§ ASSIGNMENT:
Look through the listing below for the string "computer". Show each line where it occurs.

§ DATA:
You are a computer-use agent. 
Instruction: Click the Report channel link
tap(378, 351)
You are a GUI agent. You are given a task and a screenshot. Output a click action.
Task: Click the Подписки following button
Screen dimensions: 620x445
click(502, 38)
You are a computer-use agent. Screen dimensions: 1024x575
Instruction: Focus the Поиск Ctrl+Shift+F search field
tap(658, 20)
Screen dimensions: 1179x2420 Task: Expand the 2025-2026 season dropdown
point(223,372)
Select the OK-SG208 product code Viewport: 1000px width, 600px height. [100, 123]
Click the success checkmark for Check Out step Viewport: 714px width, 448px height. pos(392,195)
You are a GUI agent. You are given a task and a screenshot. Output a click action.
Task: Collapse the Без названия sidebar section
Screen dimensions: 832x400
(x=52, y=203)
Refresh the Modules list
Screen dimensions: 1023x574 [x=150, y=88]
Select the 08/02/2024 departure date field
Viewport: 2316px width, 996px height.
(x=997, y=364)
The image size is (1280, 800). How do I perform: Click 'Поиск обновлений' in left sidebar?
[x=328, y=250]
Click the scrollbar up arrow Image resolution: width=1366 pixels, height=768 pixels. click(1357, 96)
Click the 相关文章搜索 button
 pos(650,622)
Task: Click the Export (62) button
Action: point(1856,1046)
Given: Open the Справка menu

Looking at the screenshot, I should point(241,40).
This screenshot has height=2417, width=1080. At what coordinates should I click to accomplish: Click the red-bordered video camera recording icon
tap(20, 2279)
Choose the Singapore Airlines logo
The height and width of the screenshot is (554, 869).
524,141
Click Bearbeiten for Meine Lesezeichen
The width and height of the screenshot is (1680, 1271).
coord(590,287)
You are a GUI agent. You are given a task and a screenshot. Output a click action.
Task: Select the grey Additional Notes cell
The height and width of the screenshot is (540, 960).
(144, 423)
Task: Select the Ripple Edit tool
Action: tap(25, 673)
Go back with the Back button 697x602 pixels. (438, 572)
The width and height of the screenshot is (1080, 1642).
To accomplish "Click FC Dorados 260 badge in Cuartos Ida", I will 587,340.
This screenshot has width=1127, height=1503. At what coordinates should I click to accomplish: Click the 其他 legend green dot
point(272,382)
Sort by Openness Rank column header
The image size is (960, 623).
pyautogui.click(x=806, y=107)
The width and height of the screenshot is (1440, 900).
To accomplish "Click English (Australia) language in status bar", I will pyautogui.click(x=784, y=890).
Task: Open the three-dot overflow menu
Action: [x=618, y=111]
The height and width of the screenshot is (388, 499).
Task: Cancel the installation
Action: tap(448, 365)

§ YOUR RESPONSE:
You are a computer-use agent. 
You are a computer-use agent. Screen dimensions: 1024x575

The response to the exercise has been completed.